WHAT TO WORK ON: Everything from the line holding "Click the px width input for ボーダーセット 01" through the last line below must be repeated exactly, and nothing else.

EXTRACTED RECORDS:
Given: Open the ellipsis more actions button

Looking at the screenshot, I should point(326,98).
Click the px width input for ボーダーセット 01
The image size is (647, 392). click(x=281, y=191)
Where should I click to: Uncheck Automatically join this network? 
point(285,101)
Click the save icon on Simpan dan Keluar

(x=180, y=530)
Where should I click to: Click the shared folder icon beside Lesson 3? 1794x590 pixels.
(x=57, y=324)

EXERCISE OUTPUT:
Click the px width input for ボーダーセット 01
The image size is (647, 392). click(x=281, y=191)
Where should I click to: Uncheck Automatically join this network? 
point(285,101)
Click the save icon on Simpan dan Keluar

(x=180, y=530)
Where should I click to: Click the shared folder icon beside Lesson 3? 1794x590 pixels.
(x=57, y=324)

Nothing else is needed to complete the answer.